MMFineReason: Closing the Multimodal Reasoning Gap via Open Data-Centric Methods

Recent advances in Vision Language Models (VLMs) have driven significant progress in visual reasoning. However, open-source VLMs still lag behind proprietary systems, largely due to the lack of high-quality reasoning data. Existing datasets offer limited coverage of challenging domains such as STEM diagrams and visual puzzles, and lack consistent, long-form Chain-of-Thought (CoT) annotations essential for eliciting strong reasoning capabilities. To bridge this gap, we introduce MMFineReason, a large-scale multimodal reasoning dataset comprising 1.8M samples and 5.1B solution tokens, featuring high-quality reasoning annotations distilled from Qwen3-VL-235B-A22B-Thinking. The dataset is established via a systematic three-stage pipeline: (1) large-scale data collection and standardization, (2) CoT rationale generation, and (3) comprehensive selection based on reasoning quality and difficulty awareness. The resulting dataset spans STEM problems, visual puzzles, games, and complex diagrams, with each sample annotated with visually grounded reasoning traces. We fine-tune Qwen3-VL-Instruct on MMFineReason to develop MMFineReason-2B/4B/8B versions. Our models establish new state-of-the-art results for their size class. Notably, MMFineReason-4B succesfully surpasses Qwen3-VL-8B-Thinking, and MMFineReason-8B even outperforms Qwen3-VL-30B-A3B-Thinking while approaching Qwen3-VL-32B-Thinking, demonstrating remarkable parameter efficiency. Crucially, we uncover a "less is more" phenomenon via our difficulty-aware filtering strategy: a subset of just 7\% (123K samples) achieves performance comparable to the full dataset. Notably, we reveal a synergistic effect where reasoning-oriented data composition simultaneously boosts general capabilities.

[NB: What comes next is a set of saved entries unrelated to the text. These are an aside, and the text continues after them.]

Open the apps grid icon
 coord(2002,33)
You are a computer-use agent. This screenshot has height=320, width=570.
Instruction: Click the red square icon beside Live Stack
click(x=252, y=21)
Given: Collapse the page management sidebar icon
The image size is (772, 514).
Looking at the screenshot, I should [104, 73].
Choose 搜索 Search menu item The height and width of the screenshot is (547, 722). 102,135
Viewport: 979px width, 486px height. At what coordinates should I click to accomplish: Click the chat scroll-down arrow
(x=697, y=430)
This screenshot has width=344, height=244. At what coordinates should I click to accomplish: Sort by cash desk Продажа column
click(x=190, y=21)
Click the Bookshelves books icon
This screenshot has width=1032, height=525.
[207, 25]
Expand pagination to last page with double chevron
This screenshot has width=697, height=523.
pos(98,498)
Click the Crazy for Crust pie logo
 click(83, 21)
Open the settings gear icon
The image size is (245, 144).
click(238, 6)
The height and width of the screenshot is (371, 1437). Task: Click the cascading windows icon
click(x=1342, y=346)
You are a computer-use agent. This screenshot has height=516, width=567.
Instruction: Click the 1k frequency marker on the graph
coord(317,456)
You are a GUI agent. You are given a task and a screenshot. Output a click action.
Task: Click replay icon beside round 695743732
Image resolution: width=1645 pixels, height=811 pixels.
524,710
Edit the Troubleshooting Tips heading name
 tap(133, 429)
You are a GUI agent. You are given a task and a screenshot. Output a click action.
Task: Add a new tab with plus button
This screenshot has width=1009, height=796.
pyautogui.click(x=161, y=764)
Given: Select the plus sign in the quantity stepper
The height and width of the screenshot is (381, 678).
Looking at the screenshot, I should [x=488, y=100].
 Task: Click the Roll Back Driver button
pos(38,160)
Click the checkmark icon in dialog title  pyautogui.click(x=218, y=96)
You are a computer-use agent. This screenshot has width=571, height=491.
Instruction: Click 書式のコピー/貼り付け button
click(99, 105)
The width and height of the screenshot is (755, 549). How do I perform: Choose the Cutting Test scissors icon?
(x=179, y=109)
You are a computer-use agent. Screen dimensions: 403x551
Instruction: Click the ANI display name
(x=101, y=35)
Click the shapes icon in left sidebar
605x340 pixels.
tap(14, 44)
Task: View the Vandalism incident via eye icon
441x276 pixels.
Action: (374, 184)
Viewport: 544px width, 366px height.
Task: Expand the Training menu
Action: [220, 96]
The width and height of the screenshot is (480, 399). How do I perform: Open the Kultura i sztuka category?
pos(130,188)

翻译：视觉语言模型（VLMs）的最新进展显著推动了视觉推理领域的进步。然而，开源VLMs仍落后于专有系统，这主要归因于高质量推理数据的缺乏。现有数据集对STEM图表和视觉谜题等挑战性领域的覆盖有限，并且缺乏能够激发强大推理能力所必需的一致、长形式的思维链（CoT）标注。为弥合这一鸿沟，我们引入了MMFineReason，这是一个大规模多模态推理数据集，包含180万个样本和51亿个解答词元，其高质量推理标注源自Qwen3-VL-235B-A22B-Thinking模型。该数据集通过一个系统化的三阶段流程构建：(1) 大规模数据收集与标准化，(2) CoT原理生成，以及(3) 基于推理质量和难度感知的综合筛选。最终的数据集涵盖STEM问题、视觉谜题、游戏和复杂图表，每个样本均标注了基于视觉的推理轨迹。我们在MMFineReason上对Qwen3-VL-Instruct进行微调，开发了MMFineReason-2B/4B/8B版本。我们的模型在其规模类别中取得了新的最先进成果。值得注意的是，MMFineReason-4B成功超越了Qwen3-VL-8B-Thinking，而MMFineReason-8B甚至优于Qwen3-VL-30B-A3B-Thinking，并接近Qwen3-VL-32B-Thinking的性能，展现了卓越的参数效率。关键的是，通过我们的难度感知过滤策略，我们发现了一种"少即是多"的现象：仅包含7%（12.3万个样本）的数据子集即可达到与完整数据集相当的性能。尤为重要的是，我们揭示了推理导向的数据组合能同时提升模型通用能力的协同效应。